Chinese who live in the countryside understandably enjoy a greater variety of fresh produce than those living in the city, with food from their back-yards or a few yards away in nearby fields. With no or little refrigeration, produce is eaten in season, the surplus being dried or pickled or salted. These preserving techniques have been perfected over the course of thousands of years, retaining the nutritional qualities of the foods and enhancing their flavours.
At one delightful feast I had at the home of the Huangs in Sichuan, my hostess retrieved from the ground an earthen jar she had filled with chillies to pickle the year before. She pounded the chillies into a paste, adding that to chopped garlic and then to stir-fried fresh seasonal vegetables, in this case, green beans. I successfully repeated the recipe, using fresh mild red chilles and adding a touch of vinegar. This is an appetising way to enjoy green beans when they are in season. They make a lovely side dish, authentically Sichuan in every way.
String the green beans and snap them in half. Split open the red or green chillies and chop them coarsely.

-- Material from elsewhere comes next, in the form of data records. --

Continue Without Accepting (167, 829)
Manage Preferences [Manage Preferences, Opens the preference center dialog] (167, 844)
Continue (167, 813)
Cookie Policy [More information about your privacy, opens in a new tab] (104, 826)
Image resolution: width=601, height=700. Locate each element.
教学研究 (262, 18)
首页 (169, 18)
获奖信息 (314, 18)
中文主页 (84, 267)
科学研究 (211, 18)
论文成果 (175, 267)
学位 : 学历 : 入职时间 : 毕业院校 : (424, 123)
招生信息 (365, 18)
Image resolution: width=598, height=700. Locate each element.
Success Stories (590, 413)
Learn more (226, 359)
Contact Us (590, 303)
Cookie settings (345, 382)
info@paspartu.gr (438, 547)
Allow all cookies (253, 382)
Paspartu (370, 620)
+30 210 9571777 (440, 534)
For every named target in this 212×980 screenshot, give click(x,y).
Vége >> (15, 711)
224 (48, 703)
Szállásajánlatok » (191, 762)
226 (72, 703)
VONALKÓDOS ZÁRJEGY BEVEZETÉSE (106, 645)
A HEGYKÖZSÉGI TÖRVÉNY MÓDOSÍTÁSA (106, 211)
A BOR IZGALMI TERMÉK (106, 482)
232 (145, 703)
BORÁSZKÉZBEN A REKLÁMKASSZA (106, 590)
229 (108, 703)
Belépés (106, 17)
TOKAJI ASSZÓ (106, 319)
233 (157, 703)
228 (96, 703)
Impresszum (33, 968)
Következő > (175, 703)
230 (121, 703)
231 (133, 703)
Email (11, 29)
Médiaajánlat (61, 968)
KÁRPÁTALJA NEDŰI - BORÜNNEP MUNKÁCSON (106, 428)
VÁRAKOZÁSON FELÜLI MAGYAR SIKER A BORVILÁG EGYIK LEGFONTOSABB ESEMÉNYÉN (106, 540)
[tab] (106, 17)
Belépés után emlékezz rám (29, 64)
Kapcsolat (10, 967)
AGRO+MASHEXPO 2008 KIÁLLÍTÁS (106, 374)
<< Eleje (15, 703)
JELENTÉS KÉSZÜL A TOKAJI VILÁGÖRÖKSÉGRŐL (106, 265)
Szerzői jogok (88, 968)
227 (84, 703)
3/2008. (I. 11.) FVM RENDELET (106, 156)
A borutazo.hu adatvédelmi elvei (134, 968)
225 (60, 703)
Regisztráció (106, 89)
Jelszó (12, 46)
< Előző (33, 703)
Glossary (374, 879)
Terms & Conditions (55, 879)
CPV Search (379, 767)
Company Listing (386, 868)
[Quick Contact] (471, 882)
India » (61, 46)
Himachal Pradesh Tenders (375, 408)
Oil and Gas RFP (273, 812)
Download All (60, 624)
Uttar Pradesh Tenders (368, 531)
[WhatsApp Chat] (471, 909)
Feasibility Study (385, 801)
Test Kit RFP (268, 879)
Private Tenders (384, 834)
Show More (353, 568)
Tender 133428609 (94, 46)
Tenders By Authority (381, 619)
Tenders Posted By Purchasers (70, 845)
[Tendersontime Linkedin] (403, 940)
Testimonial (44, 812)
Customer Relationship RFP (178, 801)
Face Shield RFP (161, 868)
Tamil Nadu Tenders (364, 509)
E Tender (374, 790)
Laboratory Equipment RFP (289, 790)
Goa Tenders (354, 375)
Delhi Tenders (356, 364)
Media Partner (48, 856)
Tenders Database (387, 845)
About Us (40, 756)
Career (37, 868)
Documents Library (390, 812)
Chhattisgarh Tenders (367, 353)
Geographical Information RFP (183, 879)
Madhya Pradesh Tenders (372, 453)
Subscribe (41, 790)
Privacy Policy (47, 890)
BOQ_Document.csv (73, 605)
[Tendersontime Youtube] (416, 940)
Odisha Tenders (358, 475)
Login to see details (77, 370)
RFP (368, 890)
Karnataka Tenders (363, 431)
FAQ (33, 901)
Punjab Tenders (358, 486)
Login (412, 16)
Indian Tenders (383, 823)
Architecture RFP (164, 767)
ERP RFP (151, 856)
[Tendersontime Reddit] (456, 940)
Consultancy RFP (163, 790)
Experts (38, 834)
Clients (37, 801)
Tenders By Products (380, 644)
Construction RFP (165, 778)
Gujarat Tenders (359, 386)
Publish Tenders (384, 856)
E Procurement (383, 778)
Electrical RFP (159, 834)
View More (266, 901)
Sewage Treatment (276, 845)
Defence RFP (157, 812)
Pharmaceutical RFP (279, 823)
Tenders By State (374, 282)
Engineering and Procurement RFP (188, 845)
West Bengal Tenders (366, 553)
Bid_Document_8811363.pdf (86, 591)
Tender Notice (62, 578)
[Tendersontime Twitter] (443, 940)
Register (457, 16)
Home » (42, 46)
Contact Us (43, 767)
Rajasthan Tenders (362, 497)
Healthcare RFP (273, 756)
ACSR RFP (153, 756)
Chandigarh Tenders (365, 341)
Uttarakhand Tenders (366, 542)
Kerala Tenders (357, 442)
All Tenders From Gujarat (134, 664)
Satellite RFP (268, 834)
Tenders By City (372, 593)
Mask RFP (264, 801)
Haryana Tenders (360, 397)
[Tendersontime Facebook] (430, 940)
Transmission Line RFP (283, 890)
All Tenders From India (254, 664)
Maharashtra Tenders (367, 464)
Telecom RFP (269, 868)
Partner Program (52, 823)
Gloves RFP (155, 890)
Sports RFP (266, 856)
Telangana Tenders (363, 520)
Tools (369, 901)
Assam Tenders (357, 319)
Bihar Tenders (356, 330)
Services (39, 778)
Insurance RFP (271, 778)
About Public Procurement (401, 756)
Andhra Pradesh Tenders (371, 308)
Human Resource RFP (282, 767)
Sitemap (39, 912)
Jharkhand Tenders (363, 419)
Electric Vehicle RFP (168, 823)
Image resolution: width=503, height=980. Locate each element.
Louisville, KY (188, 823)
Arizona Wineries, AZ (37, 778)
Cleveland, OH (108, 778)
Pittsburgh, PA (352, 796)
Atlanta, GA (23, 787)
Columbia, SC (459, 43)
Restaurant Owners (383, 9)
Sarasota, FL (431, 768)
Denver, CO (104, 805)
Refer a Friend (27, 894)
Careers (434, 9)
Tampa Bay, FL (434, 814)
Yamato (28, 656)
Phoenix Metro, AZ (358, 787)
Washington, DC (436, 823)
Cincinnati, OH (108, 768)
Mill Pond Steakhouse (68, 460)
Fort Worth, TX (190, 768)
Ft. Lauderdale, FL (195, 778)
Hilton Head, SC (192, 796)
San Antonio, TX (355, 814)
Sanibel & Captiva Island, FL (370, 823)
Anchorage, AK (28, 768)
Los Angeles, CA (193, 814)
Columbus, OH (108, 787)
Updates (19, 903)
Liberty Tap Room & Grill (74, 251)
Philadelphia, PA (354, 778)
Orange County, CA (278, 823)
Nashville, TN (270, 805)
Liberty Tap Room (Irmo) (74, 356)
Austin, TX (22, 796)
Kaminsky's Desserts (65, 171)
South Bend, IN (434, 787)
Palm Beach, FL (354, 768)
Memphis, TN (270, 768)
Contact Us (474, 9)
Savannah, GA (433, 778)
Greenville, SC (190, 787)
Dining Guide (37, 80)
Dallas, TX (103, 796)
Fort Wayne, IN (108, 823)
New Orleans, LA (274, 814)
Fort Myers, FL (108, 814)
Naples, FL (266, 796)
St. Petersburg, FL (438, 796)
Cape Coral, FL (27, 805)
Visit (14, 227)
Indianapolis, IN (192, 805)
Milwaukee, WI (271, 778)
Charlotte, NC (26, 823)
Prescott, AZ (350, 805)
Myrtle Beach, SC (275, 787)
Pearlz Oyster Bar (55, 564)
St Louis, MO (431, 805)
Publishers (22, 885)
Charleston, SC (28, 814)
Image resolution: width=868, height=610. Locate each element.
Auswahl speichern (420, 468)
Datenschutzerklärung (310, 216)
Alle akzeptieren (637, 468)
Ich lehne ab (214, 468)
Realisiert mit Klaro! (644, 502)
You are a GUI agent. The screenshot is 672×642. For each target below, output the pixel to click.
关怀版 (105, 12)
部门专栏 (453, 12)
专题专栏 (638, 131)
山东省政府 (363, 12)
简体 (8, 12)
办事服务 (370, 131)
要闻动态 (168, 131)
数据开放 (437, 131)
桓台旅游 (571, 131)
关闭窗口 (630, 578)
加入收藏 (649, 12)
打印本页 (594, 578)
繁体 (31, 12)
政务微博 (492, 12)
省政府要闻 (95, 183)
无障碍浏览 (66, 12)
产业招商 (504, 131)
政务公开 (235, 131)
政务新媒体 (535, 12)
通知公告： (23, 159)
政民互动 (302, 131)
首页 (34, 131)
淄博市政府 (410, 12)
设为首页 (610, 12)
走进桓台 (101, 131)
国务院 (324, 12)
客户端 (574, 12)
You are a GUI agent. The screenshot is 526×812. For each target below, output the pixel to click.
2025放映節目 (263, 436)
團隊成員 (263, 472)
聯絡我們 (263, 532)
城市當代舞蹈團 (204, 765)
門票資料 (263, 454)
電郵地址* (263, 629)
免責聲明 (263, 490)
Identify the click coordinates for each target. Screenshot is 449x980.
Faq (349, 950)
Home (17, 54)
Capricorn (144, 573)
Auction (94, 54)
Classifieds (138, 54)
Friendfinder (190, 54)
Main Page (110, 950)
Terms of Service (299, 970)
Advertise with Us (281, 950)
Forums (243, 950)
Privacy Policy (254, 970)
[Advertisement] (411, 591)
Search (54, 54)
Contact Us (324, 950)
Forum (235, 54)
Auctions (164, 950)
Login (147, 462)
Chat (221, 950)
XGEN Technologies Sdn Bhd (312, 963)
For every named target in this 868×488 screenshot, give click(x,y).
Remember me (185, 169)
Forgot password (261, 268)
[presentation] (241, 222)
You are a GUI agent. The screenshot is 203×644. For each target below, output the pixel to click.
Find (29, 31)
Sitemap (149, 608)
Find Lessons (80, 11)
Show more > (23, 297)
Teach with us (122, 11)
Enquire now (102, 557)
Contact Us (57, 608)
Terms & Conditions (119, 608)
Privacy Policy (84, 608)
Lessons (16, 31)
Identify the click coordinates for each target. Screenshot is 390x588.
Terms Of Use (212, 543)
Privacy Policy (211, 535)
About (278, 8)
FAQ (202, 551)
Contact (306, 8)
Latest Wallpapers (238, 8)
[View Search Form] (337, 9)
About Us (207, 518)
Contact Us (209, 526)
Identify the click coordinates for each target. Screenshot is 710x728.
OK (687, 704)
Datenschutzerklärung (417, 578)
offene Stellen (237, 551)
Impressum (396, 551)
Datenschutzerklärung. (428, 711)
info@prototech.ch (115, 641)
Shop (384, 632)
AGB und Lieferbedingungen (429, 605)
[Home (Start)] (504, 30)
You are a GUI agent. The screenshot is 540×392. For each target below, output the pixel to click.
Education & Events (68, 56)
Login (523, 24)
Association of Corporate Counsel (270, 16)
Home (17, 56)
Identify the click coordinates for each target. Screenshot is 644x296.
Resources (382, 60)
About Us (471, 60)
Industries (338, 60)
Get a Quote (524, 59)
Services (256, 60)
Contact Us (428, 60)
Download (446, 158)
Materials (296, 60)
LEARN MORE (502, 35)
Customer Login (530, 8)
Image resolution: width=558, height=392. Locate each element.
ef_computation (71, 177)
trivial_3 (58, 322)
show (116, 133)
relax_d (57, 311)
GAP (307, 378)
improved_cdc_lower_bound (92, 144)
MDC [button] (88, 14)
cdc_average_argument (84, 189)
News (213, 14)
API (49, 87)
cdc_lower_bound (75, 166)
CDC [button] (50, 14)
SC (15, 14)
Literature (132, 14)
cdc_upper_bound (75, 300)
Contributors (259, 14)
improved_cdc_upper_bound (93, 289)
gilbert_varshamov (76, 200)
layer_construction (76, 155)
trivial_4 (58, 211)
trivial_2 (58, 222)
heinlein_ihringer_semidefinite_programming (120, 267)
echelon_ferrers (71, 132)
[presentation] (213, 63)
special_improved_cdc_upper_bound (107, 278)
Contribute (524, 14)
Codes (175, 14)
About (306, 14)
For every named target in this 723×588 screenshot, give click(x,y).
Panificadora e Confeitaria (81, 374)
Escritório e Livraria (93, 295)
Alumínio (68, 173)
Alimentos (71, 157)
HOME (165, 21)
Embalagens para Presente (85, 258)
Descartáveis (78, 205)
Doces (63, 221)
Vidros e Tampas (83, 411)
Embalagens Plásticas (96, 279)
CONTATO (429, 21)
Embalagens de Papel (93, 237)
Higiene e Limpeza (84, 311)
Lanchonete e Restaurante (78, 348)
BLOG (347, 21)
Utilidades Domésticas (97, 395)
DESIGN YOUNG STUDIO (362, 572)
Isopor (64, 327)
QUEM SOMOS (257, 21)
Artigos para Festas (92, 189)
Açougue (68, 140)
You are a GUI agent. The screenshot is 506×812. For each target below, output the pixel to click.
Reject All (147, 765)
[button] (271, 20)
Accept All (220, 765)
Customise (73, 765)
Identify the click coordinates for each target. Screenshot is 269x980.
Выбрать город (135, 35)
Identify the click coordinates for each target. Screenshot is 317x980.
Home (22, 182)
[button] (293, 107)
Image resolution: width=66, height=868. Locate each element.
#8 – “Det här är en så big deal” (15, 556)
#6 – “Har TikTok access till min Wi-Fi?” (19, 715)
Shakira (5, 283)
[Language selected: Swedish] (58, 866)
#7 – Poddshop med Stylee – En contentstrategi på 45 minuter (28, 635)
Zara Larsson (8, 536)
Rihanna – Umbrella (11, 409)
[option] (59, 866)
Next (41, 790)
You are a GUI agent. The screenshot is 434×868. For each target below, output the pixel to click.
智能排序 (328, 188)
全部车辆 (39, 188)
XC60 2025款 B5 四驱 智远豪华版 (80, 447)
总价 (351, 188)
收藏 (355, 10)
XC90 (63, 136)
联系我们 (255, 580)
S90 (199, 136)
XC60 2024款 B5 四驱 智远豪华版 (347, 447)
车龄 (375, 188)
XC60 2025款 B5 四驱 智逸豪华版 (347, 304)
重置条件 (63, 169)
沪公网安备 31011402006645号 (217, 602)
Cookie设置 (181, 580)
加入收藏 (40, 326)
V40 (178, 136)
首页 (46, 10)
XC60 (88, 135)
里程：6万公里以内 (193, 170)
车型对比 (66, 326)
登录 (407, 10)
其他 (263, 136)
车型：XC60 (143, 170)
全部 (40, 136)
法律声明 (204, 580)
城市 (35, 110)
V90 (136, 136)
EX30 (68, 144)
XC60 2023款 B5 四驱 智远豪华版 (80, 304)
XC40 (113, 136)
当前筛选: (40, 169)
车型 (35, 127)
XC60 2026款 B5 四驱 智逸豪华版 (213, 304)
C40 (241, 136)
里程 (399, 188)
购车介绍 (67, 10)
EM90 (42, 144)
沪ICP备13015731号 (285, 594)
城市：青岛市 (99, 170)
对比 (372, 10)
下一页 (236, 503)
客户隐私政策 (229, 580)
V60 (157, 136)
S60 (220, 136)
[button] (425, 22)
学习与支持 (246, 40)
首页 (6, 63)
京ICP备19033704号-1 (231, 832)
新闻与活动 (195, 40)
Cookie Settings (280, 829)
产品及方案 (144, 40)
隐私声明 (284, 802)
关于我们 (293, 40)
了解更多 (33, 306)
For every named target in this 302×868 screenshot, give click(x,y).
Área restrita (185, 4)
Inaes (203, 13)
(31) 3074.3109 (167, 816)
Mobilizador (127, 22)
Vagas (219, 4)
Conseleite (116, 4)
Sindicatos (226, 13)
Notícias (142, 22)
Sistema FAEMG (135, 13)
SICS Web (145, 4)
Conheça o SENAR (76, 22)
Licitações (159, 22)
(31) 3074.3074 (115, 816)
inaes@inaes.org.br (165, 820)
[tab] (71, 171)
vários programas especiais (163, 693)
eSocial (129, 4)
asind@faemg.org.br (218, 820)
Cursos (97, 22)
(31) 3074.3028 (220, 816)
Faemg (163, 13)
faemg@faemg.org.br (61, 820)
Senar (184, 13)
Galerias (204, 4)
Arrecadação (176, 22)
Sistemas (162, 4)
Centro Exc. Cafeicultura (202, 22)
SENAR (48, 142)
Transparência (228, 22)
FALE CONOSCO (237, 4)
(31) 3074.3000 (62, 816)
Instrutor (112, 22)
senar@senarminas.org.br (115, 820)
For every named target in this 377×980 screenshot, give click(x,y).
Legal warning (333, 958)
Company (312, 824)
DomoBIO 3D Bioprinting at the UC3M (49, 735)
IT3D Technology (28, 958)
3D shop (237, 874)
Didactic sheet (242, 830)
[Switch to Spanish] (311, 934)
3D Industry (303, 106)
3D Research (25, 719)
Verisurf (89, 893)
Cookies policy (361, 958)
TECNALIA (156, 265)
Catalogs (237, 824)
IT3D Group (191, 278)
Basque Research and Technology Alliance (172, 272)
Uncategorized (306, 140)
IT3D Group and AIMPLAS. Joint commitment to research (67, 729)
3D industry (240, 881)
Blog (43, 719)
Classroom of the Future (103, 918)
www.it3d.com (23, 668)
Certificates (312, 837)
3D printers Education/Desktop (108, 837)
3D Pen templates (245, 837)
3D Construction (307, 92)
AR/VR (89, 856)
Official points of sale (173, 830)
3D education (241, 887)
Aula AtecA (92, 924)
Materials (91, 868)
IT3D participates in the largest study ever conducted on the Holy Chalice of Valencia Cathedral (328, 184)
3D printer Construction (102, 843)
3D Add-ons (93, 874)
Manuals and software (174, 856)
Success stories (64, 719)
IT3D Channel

Heat a wok or large frying pan until hot. Add the oil, garlic, and salt and stir-fry for 10 seconds. Put in the chillies and stir-fry another 30 seconds. Then add the green beans, rice wine or sherry, vinegar, sugar, and water and continue to stir-fry until tender, about 5 minutes, adding more water if necessary. When the green beans are cooked, add the peppercorns, mix well, and serve at once.